Despite his claim to the contrary, Donald Buchanan, Information and Development Minister, could only have been speaking for himself. He could not have been speaking on behalf of the Government. He certainly did not speak for the Jamaican people. For wish as he may for it to be history, there remains unfinished business in the Trafigura affair.
Not least of the matters to be addressed is the apology that the chairman of the People's National Party (PNP) and Minister of Transport and Works, Robert Pickersgill, seems to have forgotten. It is something that we had hoped that Mr. Pickersgill - like the Attorney-General A.J. Nicholson and the Foreign Minister Anthony Hylton after their faux pas - would have remembered of his own accord. But if Mr. Pickersgill, quite out of character, we believe, lacks the grace to retreat and say sorry, then his boss, Prime Minister Simpson Miller, must demand that he does.

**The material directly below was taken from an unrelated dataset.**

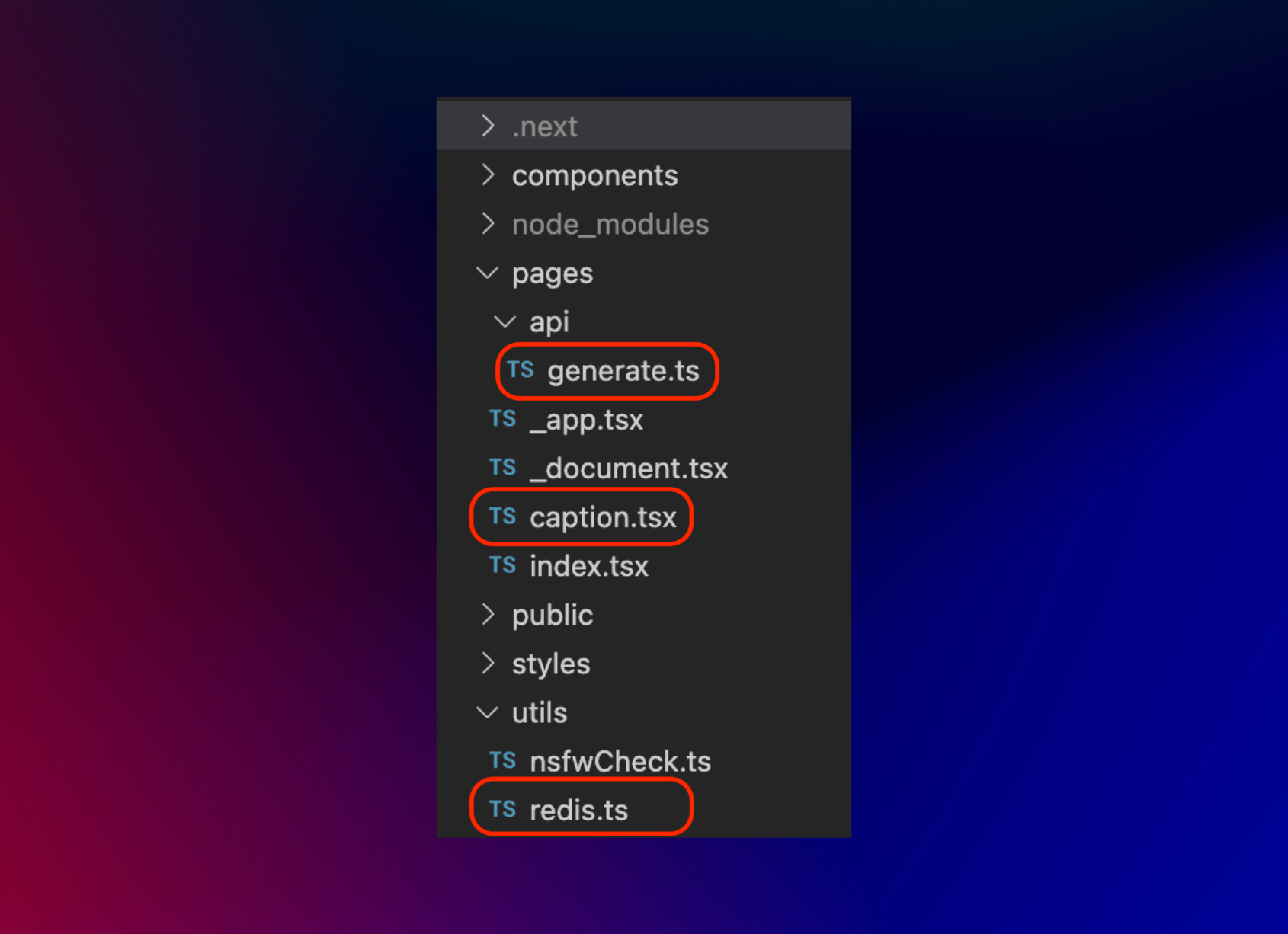The width and height of the screenshot is (1288, 934).
Task: Collapse the utils folder
Action: 488,712
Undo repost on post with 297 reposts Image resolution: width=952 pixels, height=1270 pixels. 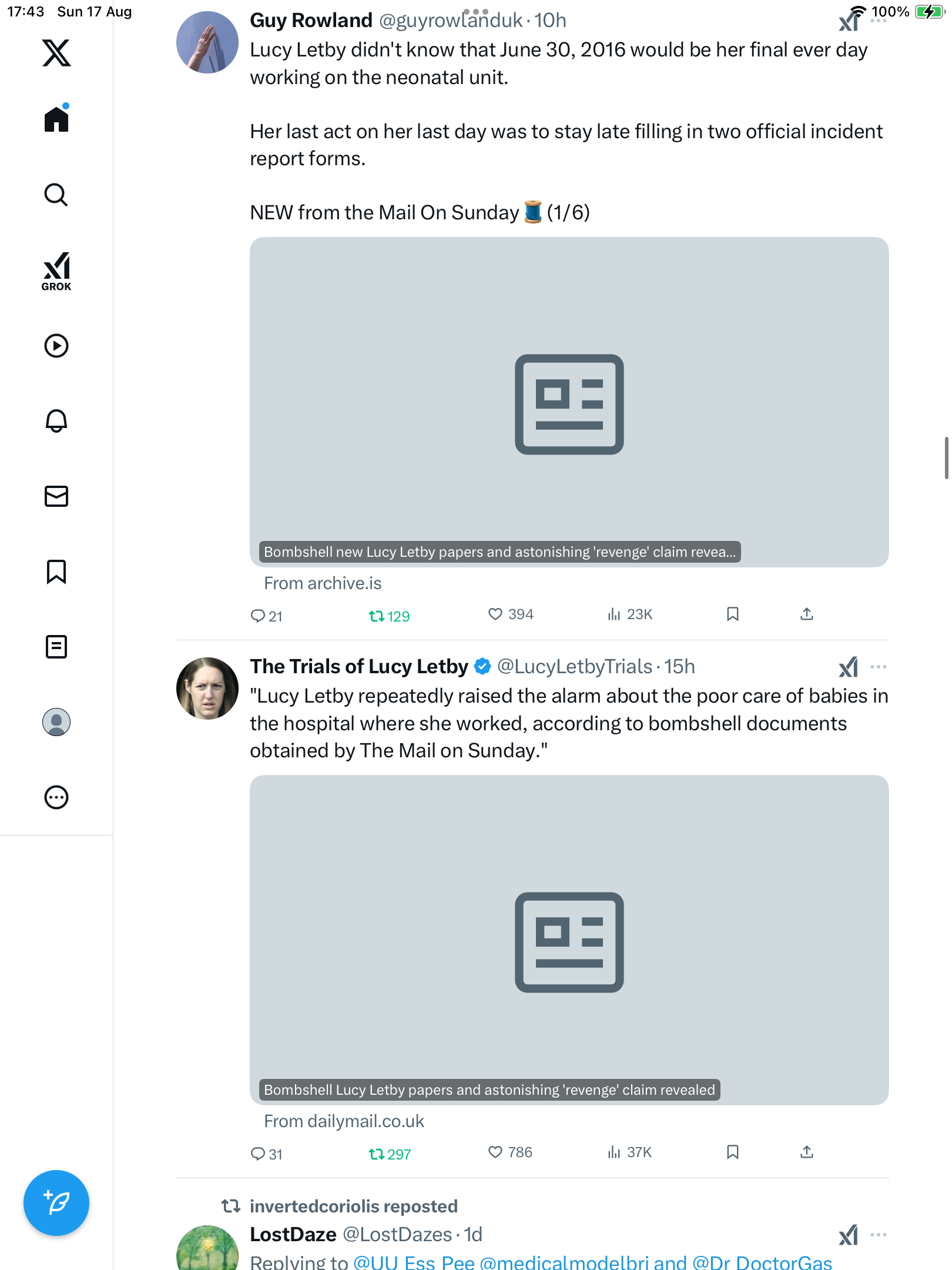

For as Mrs. Simpson Miller would surely agree, Pickersgill's attack on Mark Myers, the president of the Jamaica Chamber of Commerce (JCC), was not only in poor taste, but unworthy of a healthy democracy and the fostering of the development of civil society and its role in enhancing the quality of governance.
Maybe with the passage of time, some of us might not immediately recall the action of Mr. Pickersgill that we found offensive. At a revelation that Trafigura Beheer, a Dutch commodities trader with which the Government does business, had ostensibly donated J$31 million to Mr. Pickersgill's party, Mr. Myers, on behalf of the chamber, called for a full explanation and offered the JCC's good office to help the political parties devise a protocol for the management of political donations.
Mr. Pickersgill's dismissive response was to declare Mr. Myers to be "genetically linked" to the Opposition, obviously a reference to the fact that he is the son-in-law of the Shadow Health Minister, Dr. Kenneth Baugh. We expect Mr. Pickersgill and his apologists will seek to excuse his behaviour with some tit-for-tat explanation.
That, however, would be unworthy. For it assumes that because of their familial relationships, or for that matter political persuasions, people are not capable of taking ethical and moral positions, and should not be in positions of leadership except in political organisations. Such thinking is not only a stain on our democracy, but a recipe for keeping our best talent away from public service in all forms.
But back to Mr. Buchanan. We have already argued that he was a bad choice as information minister, a job that gives him a complex portfolio and makes him the Government's chief spokesman. He is already proving our point, with his potentially foot-in-mouth declaration of the Trafigura affair as history.
Well, we remind Mr. Buchanan of our call for the DPP and the police, as well as Parliament's Integrity Commission, to investigate the role of Mr. Buchanan's predecessor, and any other member of the Cabinet, in Trafigura's payment. For no one is certain whether this was really a gift to the PNP or payment for services rendered by people in or having connection with the Government, as was implied by Trafigura.